/ml-chi-evictions

Our final project for CAPP 30254

Primary LanguageJupyter Notebook

Predicting eviction risk in Chicago

This is our final project for the UChicago class CAPP 30254, Machine Learning for Public Policy. For this project, we use machine learning to predict the block groups in Chicago where eviction risk is highest (in the top 10%) in the next 3 years.

Team Members

Nora Hajjar
Lilian Huang
Peter Li
Kyle Schindl

Requirements

This is the list of Python libraries that should be installed to run our code:

  • numpy
  • pandas
  • sodapy
  • datetime
  • census
  • functools
  • geopandas
  • shapely
  • statsmodels
  • matplotlib
  • seaborn
  • csv
  • scikit-learn
  • aequitas

Files Containing Raw Data

These are all in the raw_data directory

  • block-groups.csv, the original dataset on evictions which is manually downloaded from the Eviction Lab
  • cb_2017_17_bg_500k, a block groups shapefile which is manually downloaded from the Census Bureau
  • HOLC_Chicago, a redlining shapefile which is manually downloaded from the University of Richmond's Mapping Inequality project
  • chicago_blocks.csv, a dataset containing all census blocks in Chicago which is manually downloaded from the Open Data Portal of the City of Chicago
  • Crimes_-_2001_to_present.csv, which is manually downloaded from the Open Data Portal of the City of Chicago

We also made use of American Community Survey estimates, but these were accessed through an API (in Notebook_cleaning.ipynb) rather than being downloaded manually.

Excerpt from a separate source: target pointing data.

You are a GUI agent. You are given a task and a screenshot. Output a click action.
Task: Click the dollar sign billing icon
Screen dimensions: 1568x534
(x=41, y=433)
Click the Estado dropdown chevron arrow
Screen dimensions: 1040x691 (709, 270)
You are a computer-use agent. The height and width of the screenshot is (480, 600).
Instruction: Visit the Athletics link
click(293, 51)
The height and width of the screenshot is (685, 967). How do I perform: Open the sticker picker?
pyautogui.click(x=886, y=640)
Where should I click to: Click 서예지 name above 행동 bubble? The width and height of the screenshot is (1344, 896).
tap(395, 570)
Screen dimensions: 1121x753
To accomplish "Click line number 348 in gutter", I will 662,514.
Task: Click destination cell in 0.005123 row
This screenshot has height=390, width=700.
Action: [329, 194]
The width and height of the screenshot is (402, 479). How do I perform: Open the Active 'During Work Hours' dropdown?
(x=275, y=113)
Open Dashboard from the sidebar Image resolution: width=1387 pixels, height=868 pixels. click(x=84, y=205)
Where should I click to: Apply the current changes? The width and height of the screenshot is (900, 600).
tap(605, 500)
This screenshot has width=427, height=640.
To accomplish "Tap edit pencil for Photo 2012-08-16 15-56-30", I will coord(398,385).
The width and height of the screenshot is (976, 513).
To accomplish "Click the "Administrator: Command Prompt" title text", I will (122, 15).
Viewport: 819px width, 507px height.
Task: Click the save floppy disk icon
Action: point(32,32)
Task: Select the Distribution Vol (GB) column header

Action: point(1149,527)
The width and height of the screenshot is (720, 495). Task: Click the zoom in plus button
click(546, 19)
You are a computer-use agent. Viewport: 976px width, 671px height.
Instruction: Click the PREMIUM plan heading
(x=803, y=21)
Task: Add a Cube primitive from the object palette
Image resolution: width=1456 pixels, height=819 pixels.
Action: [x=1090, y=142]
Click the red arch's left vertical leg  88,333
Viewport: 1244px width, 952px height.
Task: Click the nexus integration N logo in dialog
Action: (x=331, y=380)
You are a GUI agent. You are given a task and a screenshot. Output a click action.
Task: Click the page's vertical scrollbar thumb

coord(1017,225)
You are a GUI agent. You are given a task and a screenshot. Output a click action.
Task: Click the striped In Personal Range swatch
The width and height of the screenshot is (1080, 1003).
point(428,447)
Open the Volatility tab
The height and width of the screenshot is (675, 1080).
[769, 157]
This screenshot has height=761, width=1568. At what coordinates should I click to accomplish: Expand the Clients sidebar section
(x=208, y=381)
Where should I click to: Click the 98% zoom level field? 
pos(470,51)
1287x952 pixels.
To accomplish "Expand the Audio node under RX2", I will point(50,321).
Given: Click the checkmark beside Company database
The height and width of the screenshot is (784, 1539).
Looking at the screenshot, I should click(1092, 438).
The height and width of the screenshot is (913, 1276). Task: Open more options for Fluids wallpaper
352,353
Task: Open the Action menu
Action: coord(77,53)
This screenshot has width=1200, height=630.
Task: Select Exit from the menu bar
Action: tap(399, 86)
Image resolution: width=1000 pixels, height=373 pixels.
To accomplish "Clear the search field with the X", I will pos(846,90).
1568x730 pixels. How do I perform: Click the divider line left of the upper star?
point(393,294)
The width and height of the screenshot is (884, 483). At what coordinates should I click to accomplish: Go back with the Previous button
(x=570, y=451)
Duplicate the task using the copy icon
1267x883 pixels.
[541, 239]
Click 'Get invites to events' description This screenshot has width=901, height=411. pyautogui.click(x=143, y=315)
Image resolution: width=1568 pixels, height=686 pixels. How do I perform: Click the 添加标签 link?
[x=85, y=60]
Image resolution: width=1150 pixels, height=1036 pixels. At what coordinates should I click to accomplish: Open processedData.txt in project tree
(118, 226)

Scripts and files containing code

These are all in the code directory.

  • In this notebook we clean, update, and merge various sources of data:
    • Notebook_cleaning.ipynb
  • These files are used to run the machine learning pipeline/models:
    • go.py
    • final_pipeline_for_vm.py
  • These notebooks are used for model evaluation and comparison:
    • Evaluation.ipynb
    • Model Comparisons.ipynb
  • This notebook is used to create descriptive plots based on the data:
    • Plots.ipynb
  • This notebook uses Aequitas to analyze bias in the models:
    • Aequitas.ipynb

Intermediate/output files produced through our processing

These are all in the output_files directory. These are intermediate or output files that will be generated by running our code, but copies are included here for reference as well.

  • full_data_chicago.csv is produced by running Notebook_cleaning.ipynb. It is the dataset which is then read into go.py for final processing and building the machine learning models. It is also used in Plots.ipynb to generate descriptive plots.
  • results.csv is produced by running go.py. It contains the full list of machine learning models we trained and tested, and the performance metrics for each of them. It is then read into Evaluation.ipynb and Model Comparisons.ipynb to evaluate and compare our models.
  • train.csv and test.csv are produced by running go.py. They are the training/test set used to fit our chosen best model, so we can generate our final predictions. They are used in Evaluation.ipynb and Aequitas.ipynb to evaluate the performance and bias of our chosen best model.
  • block_groups_intervene.csv is our final generated list of predictions, i.e. the block groups where intervention should be applied, as predicted by our chosen best model.